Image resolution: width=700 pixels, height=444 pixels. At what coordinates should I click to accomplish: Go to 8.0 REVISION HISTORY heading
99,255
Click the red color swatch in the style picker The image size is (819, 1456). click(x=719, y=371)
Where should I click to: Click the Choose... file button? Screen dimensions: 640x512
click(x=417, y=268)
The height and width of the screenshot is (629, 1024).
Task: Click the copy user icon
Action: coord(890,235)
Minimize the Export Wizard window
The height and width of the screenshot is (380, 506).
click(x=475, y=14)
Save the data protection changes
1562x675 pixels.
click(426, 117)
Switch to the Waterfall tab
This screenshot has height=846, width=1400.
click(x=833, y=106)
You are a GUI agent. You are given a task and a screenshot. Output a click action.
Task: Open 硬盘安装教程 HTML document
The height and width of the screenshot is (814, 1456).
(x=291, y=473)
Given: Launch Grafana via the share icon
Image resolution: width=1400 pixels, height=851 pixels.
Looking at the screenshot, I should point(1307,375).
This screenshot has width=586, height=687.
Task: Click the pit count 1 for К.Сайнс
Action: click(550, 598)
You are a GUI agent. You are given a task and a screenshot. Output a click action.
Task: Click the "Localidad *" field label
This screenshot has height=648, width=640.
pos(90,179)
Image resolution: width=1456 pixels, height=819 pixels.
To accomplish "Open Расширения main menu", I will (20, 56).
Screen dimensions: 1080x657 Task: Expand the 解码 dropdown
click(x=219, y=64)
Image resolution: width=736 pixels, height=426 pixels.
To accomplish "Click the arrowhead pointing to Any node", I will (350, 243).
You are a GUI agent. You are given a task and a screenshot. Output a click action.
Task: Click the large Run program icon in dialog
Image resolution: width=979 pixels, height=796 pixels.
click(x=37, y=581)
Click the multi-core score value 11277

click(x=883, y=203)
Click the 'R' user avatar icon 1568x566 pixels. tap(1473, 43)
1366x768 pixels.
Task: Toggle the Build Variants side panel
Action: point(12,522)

....

→ **EXERCISE DESCRIPTION**: Put the material into a numbered list, starting with the line that contains "Image resolution: width=736" and going on through the line that contains "will (350, 243).", leaving out any blank lines.

→ **OUTPUT**:
1. Image resolution: width=736 pixels, height=426 pixels.
2. To accomplish "Click the arrowhead pointing to Any node", I will (350, 243).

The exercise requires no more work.